What the task requires =>
Only one portion of the data is to be written out: from the line bearing "576x324 pixels. How" through the line bearing "Given: Open OMS Inventory Item Sites dropdown". Write it exactly as it appears.

Input for this task =>
· · · · · · ·
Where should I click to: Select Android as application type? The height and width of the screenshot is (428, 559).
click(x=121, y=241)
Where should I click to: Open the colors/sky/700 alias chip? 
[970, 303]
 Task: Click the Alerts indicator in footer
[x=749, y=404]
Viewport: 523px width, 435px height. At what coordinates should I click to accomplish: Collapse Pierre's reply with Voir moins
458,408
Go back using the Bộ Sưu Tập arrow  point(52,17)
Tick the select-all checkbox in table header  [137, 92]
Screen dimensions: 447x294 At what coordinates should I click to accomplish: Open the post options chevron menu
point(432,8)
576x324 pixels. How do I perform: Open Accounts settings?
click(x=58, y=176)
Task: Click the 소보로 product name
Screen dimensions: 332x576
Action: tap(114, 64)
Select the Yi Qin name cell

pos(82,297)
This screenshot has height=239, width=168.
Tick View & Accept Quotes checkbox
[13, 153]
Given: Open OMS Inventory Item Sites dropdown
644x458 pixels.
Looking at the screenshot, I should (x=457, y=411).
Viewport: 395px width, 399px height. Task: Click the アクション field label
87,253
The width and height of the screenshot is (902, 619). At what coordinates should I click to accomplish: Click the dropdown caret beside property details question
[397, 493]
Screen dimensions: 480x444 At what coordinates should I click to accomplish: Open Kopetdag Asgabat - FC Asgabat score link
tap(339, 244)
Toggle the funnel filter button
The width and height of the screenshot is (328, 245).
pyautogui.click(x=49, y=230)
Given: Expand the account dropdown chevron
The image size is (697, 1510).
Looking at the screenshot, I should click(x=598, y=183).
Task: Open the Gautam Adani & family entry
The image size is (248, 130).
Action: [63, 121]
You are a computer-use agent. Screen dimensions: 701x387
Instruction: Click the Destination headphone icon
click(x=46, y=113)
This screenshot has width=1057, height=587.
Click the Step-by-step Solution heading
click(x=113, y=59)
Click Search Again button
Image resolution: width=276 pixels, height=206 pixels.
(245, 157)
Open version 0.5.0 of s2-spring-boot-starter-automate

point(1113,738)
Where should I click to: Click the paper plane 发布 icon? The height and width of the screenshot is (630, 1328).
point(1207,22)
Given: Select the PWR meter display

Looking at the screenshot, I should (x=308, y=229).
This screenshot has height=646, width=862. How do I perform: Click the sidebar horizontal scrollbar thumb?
· · · · · · ·
Your solution =>
576x324 pixels. How do I perform: Open Accounts settings?
click(x=58, y=176)
Task: Click the 소보로 product name
Screen dimensions: 332x576
Action: tap(114, 64)
Select the Yi Qin name cell

pos(82,297)
This screenshot has height=239, width=168.
Tick View & Accept Quotes checkbox
[13, 153]
Given: Open OMS Inventory Item Sites dropdown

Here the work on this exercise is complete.